I don't think we should hold what "the layperson" does as any sort of yardstick here. My parents also use rather old machines with probably no more than 4 or 8 GB RAM and they're fine for their needs.I’ll be getting 16GB of RAM in my new Mac, but I still don’t know which model yet. My use case isn’t the same as everyone else, so to say 16GB is a minimum for everyone (including consumers who just surf the internet, check email and light work) is a bit ridiculous.
My parents wouldn’t need more than the base RAM. They’re currently running a 21-inch iMac 2019 with Intel Core i3, but it’s doing fine after I did some clean up. The Core i3 is complete trash. When they go to the iMac 24”, they’ll need a 512GB hard drive at least, but no more than 8GB of RAM.
Apple sells machines with 8 GB RAM and 256 GB disk drive because their beancounters have determined it will sell at the price they set.

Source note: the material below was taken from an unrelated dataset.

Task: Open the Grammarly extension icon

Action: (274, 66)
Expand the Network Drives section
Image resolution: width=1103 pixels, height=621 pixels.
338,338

They could probably make it 16 and 512 GB for a marginal price increase but instead choose to price those very expensive as they also know people will want the machine with those and will reluctantly pay it.
I tried the M1 14" Pro and M2 Air base models at a store recently and for basic everyday web browsing and whatnot they would perform pretty identically. But I know that for my uses 16 GB and dual monitors is a definite must and that put the Air out of the race immediately. The 14" Pro is only marginally larger, thicker and heavier than the M2 Air but that fingerprint magnet blue certainly does look great.
I could totally see myself spending the money on either a M2 14" Pro base model or a discounted M1 14" Pro. Base model M2 Air would have to be a helluva lot cheaper than it is in Europe right now.